▶ **Document passage**
'''

Let’s have some fun. The Bulwer-Lytton Fiction Contest is an international literary parody competition.

Victorian novelist Edward George Earl Bulwer-Lytton opened his 1830 novel Paul Clifford with words later plagiarized by Snoopy, “It was a dark and stormy night.” Apparently that was bad writing. Whatever. As a result, a contest of the worst opening paragraphs for a novel was born at San Jose State University.

Here are three local entries submitted to the Law Review two years ago as well as some Bulwer-Lytton winners of past years. My own attempt is just before the Bulwer-Lytton contest winners.



– – –

“As she raised her eyes to meet his gaze, her chest glistening and heaving like a teenager regurgitating last night’s beer ” not in that gentle way that a seagull feeds its young, but more like those kind of dry heaves you get when you’ve already tossed everything you had in you and you feel like your insides are ripping out of your thoracic cavity and your throat is as dry as the seventh martini that put you in that condition.” (Maia Schneider)



– – –

“She stared at me from behind the cash register at Starbucks like Juliet looking down from her balcony and wondering if Romeo’s ladder was long enough to get her out of that damn castle and off the stage of this two-by-four plywood community theatre production of Shakespeare’s most cliched play, the one we had all learned to despise, with good reason, in Mrs. McGillicuddy’s high school English class.” (David Fenimore)

'''

▶ **Source excerpt**
'''

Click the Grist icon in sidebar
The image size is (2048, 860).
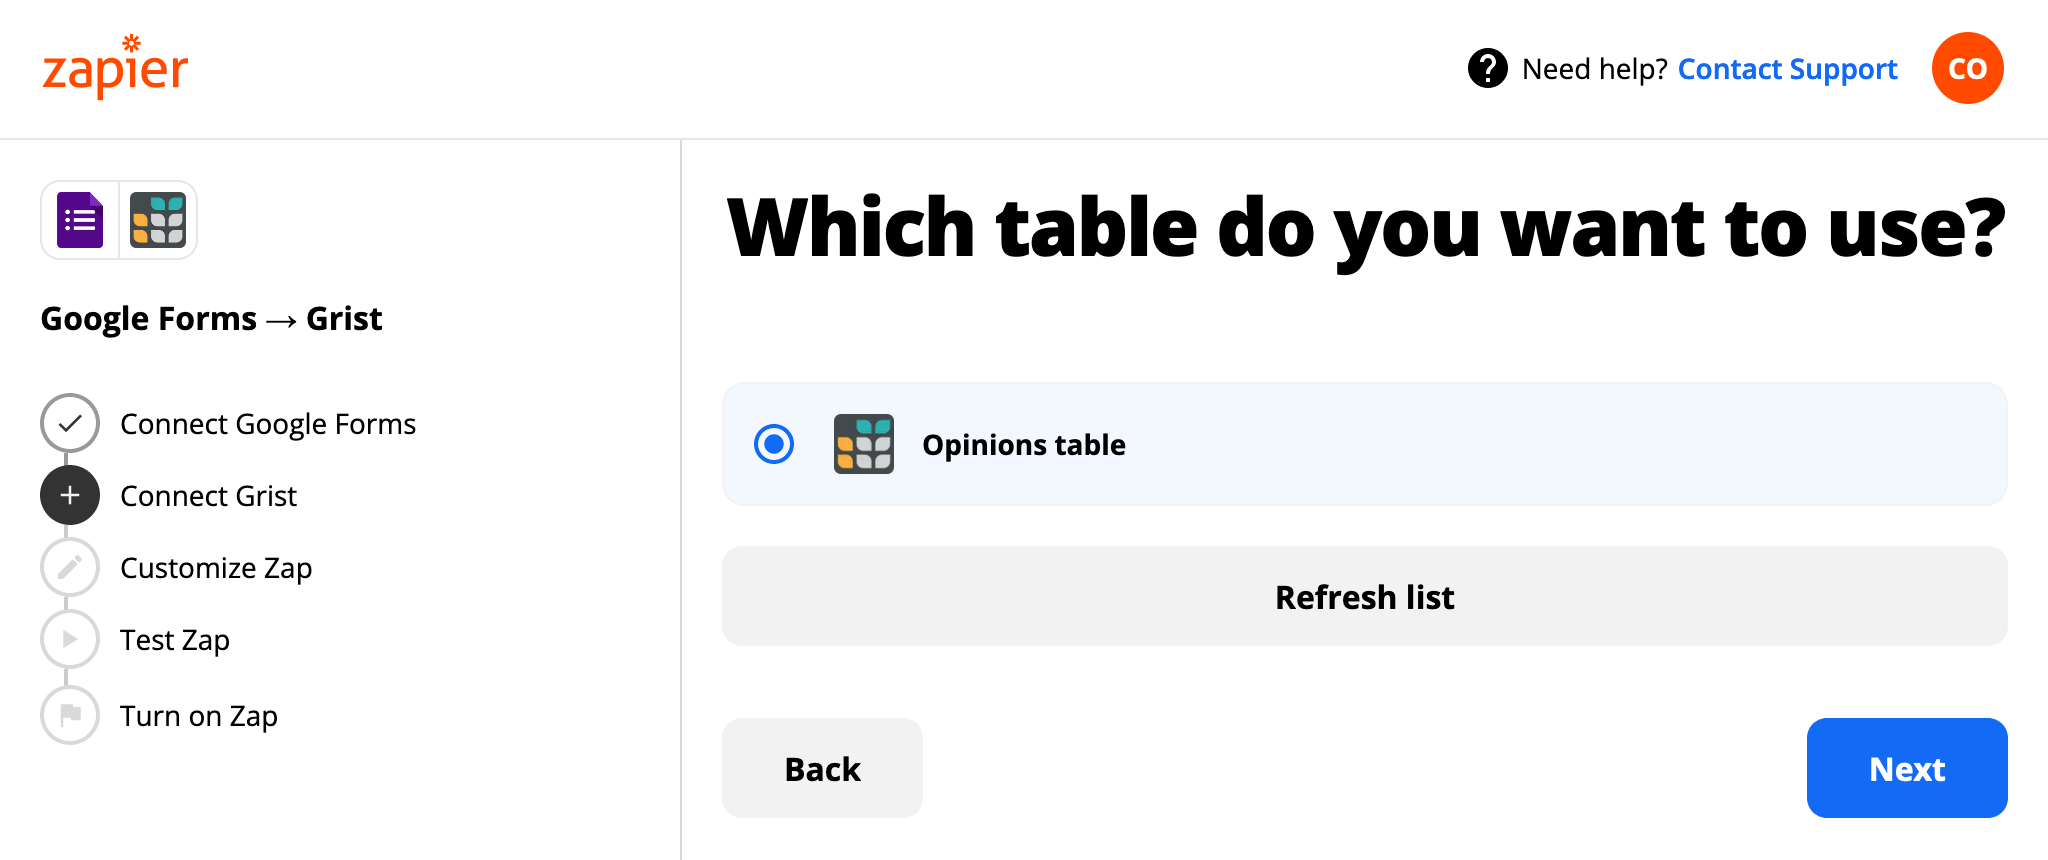158,219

'''

▶ **Request 1**
Answer these from the Bulwer-Lytton contest passage above, one per line:
(a) In what year was the novel Paul Clifford published?
(b) At which university was the contest born?
(c) Whose high school English class is named in the entry set at Starbucks?
▶ **Request 2**
Please set down, word for word, the part of the Bulwer-Lytton contest passage starting at "Here are three" and ending at "Bulwer-Lytton contest winners.".

▶ **Complete response 1**
(a) 1830
(b) San Jose State University
(c) Mrs. McGillicuddy's

▶ **Complete response 2**
Here are three local entries submitted to the Law Review two years ago as well as some Bulwer-Lytton winners of past years. My own attempt is just before the Bulwer-Lytton contest winners.